Your suggestion effectively allows the miners to decide the blocksize. It would be trivial and cost-free for the miners to either send many transactions to themselves with an arbitrary transaction fee, or to include fewer transactions than is economically logical.
Actually, there is the cost of opportunity because miners don't get paid mining their own transactions. Also, I don't see why a miner would purposely raise his own storage cost...
A miner does not get paid to confirm his own transactions, but he also does not pay anything to confirm his own transaction. If the maximum block size is based on the last x number of blocks, including additional transactions will increase the maximum block size in the future. There is some opportunity cost, in the form of the greater chance that a block will be orphaned when it includes an additional transaction.

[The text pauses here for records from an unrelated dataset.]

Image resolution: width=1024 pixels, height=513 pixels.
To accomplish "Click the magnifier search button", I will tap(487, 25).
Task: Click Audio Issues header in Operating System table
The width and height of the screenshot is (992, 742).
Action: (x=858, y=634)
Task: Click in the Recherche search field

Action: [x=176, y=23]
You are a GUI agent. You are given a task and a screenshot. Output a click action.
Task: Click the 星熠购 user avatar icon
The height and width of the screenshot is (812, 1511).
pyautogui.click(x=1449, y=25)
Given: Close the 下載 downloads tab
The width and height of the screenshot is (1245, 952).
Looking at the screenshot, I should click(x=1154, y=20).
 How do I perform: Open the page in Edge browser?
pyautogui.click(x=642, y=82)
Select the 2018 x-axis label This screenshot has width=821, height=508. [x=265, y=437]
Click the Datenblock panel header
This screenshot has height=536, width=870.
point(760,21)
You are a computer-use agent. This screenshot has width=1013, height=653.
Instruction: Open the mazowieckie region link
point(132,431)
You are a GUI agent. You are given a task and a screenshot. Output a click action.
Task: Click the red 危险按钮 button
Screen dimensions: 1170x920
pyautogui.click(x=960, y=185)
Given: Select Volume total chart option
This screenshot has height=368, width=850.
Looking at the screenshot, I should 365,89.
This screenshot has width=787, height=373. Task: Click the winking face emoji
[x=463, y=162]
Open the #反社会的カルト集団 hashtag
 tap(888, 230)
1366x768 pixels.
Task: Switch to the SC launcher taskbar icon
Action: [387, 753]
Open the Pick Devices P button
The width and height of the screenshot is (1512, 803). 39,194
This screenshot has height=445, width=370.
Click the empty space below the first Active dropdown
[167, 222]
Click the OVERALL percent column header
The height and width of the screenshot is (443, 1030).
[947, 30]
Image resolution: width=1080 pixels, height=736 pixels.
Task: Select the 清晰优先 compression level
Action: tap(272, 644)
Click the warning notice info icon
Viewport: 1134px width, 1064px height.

It doesn't make any sense. When the demand for block space exceeds the supply you'd rather mine high paying
real transactions than your own
no paying fake transactions.
The miners could make blocks look full with their own fake transactions that appear to pay high transaction fees, and leave only a small number of actually paying transactions outstanding. This would make it appear the market transaction fee rate is higher than it actually is.
The additional storage cost of including a transaction is close to zero.
Does that mean there is no miracle solution to spams?
Correct. A miner with a small percentage of total mining capacity could potentially broadcast valid spam transactions, and end up with more mining revenue after accounting for the transaction fees from the spam transactions.
If something like this BIP were to be implemented, I would suggest the automatic growth be limited to 10 years, and after 5 years, a new hard fork can be implemented (if there is consensus) to extend the growth indefinitely.
I agree, 5-10 years seems more reasonable than 40+ years. But what do you think about the growth percentage? Is 17.7% is just right or feels too big considering Bitcoin community is conservative?
It is an arbitrary figure, and I haven't studied the data supporting it. I would prefer that the rate be too high than too low. If the rate is too high, a soft fork can be implemented to reduce the rate, but if it is too low, a hard fork would be required. It is much easier, almost trivial, to implement a soft fork, while a hard fork is at least an order of magnitude more difficult.